**Records provided**
::::::::
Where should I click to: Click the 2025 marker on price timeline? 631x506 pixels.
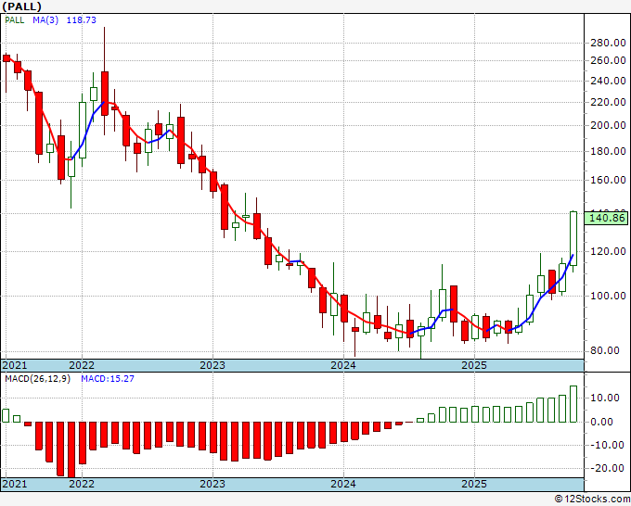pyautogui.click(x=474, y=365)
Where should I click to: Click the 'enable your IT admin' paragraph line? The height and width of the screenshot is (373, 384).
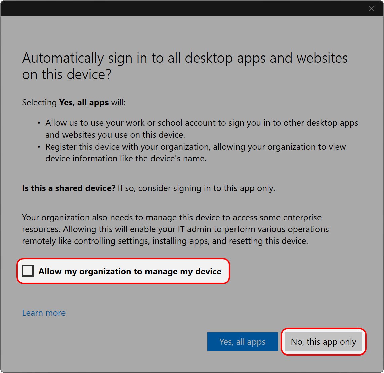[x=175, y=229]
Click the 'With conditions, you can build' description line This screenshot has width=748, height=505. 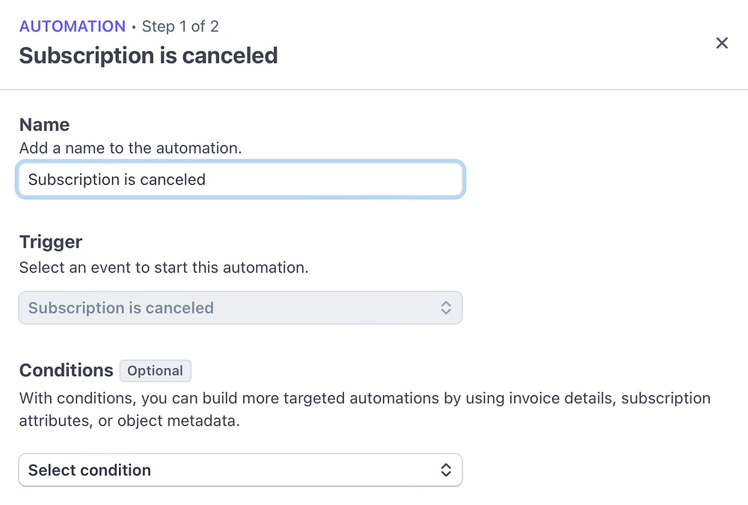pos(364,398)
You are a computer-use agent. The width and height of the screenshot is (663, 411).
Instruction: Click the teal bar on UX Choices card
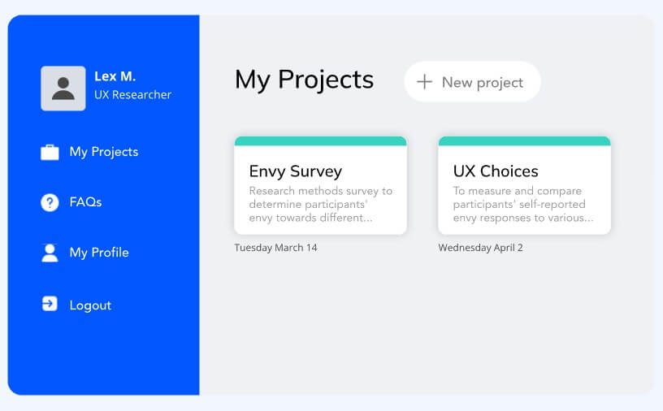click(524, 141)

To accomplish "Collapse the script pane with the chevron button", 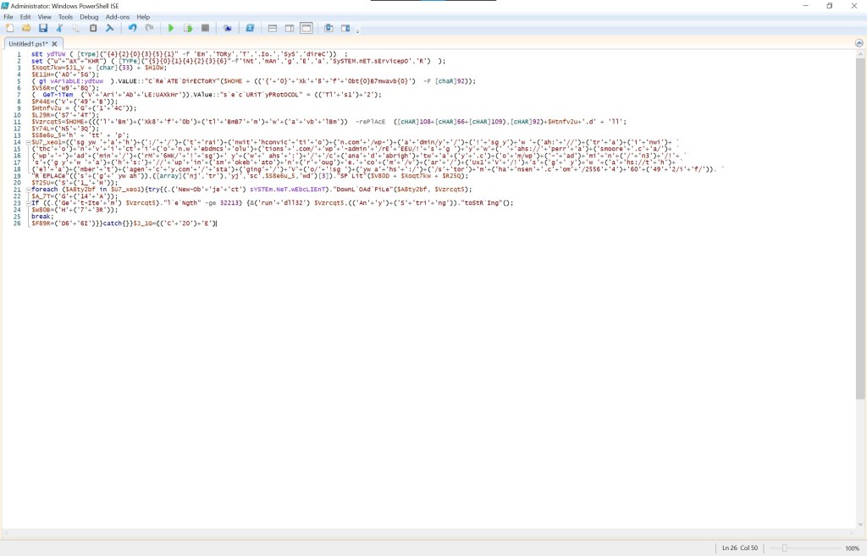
::::::::
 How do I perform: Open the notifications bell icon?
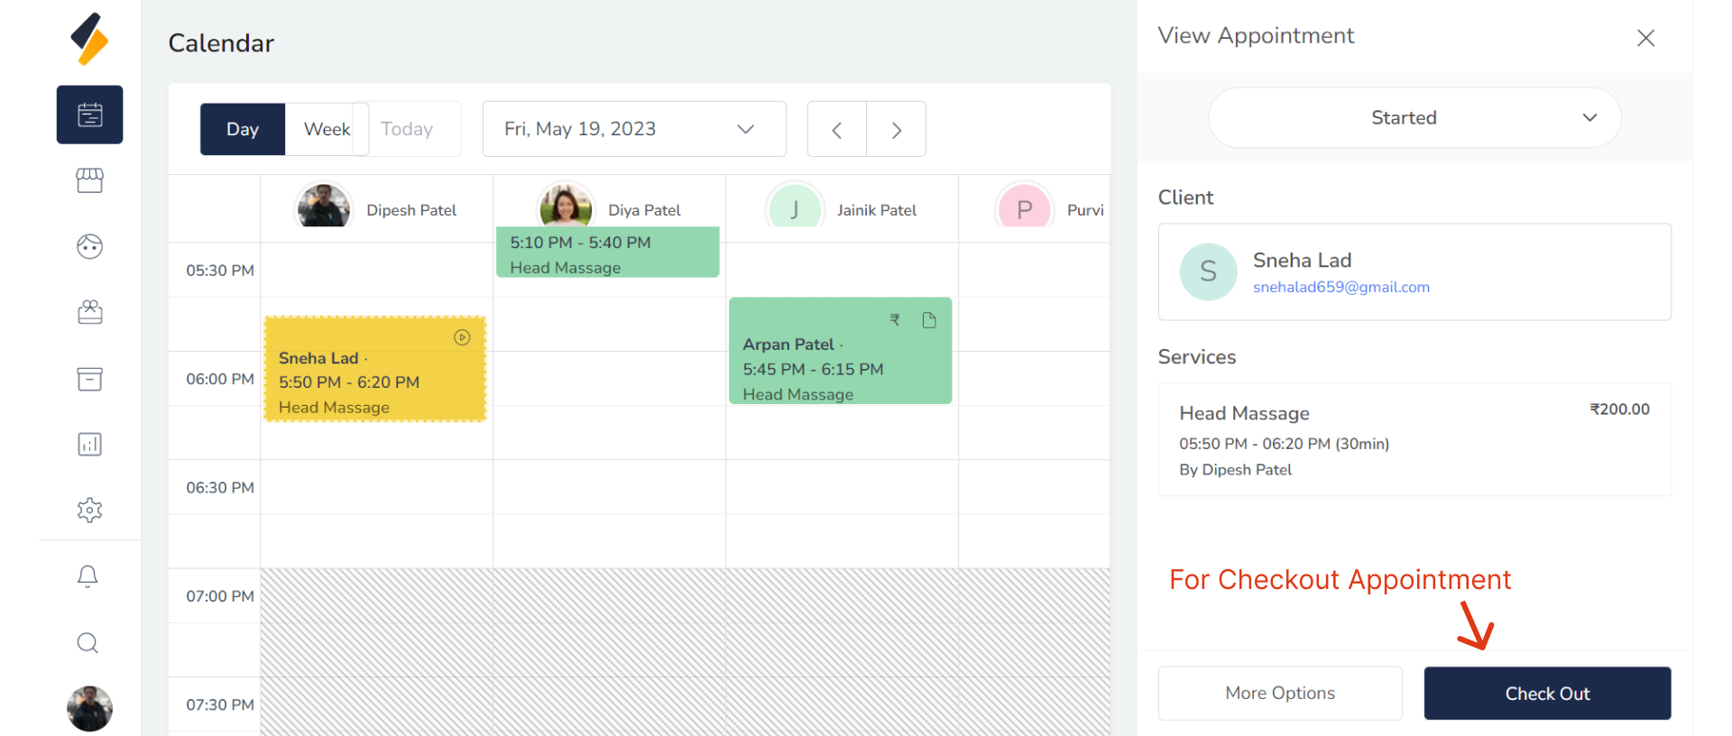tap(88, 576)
::::::::
In the entries above, find the line that contains "Instruction: Click the" and the line that contains "the script pane". Reproduce exactly those two lines and every line between them, but not the pictures.

**Output**
Instruction: Click the teal bar on UX Choices card
click(524, 141)

To accomplish "Collapse the script pane with the chevron button", 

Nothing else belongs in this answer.